Since that time, the organization has enthusiastically embraced the use of a distributed workforce. While we continue to have an office in Scotts Valley, California, we’ve expanded and updated our offices in both Oakland and Sacramento. We’ve established a robust “remote team,” with individuals and small work groups in states spanning the Northeast, the South and the Midwest. Now, 50% of ETR’s workforce works in a space outside that conference room you might have looked in on a few years ago.
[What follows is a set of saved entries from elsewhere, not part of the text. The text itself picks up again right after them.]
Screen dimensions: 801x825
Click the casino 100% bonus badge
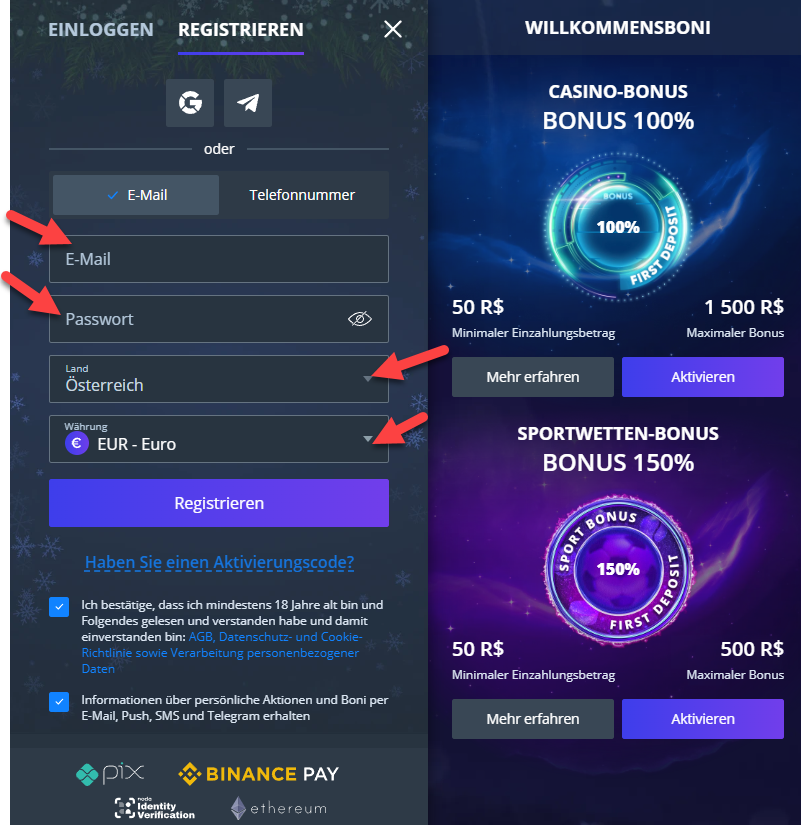[618, 227]
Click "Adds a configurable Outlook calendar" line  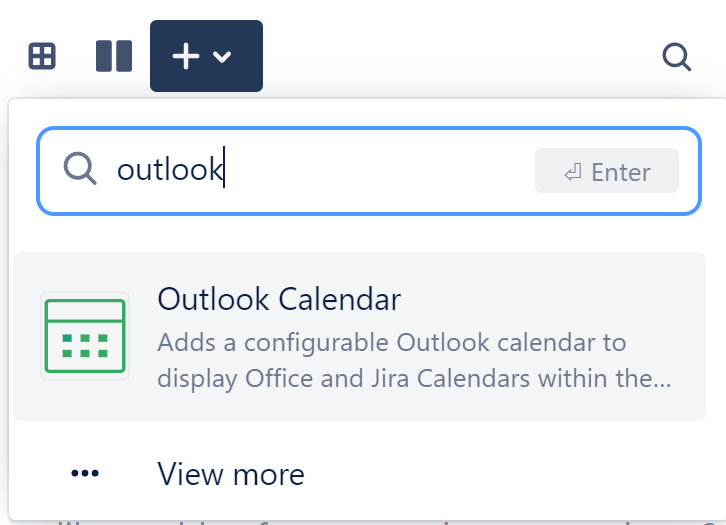(x=391, y=343)
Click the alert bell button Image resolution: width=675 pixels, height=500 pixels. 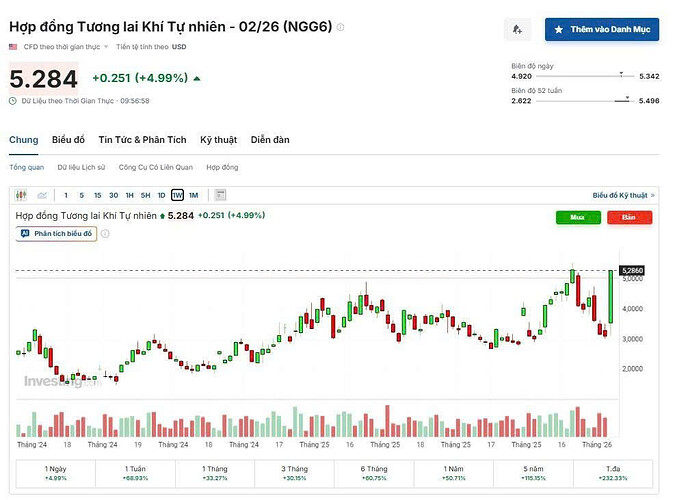point(517,30)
This Is Working for Our Organization
ETR’s Sue Potter recently wrote about the benefits of being part of the remote team. Although working out of a home office is not for everyone, I’m delighted that it’s been a plus for her personally. I know it has for many of our other remote team members as well. For others (including myself), working in co-located spaces is aligned with our personalities and workstyles, or it is specifically required for the roles we play at ETR. The benefit of offering both/and, rather than either/or, for where and how you work is critical to our success at ETR.
As part of ETR’s leadership, I can’t say enough about the advantages of this approach from an organizational standpoint. I am loving it! Here are some of the exciting benefits.
- We extend our reach. Do you want a diverse workforce? I do! Today, we have employees who represent a range of identities and experiences in all manner of domains—personal history, ethnicity, area of specialization, age, professional network, family status, regional affiliation and more. Having access to these diverse perspectives strengthens everything we do.
- We can compete effectively for leading talent. Some people have family obligations that keep them in a particular location. Some have a deep affinity for the place they live. Some prefer an urban setting, and some would rather gaze at the mountains. Depending on the role, we can recruit any of these folks and make it work.
- Everyone on staff has become both more disciplined and more expansive. Staff are expected to log into our collaboration network when at their desks. Their availability is clearly visible to anyone else working on the network. This means more people are reaching out to colleagues and making some powerful new connections.
- We can be “on the scene” for events all over the country. I may not be able to make an urgent last-minute meeting in D.C. tomorrow, but we have team members in D.C. who can. Our organization can be more responsive to regional and national events.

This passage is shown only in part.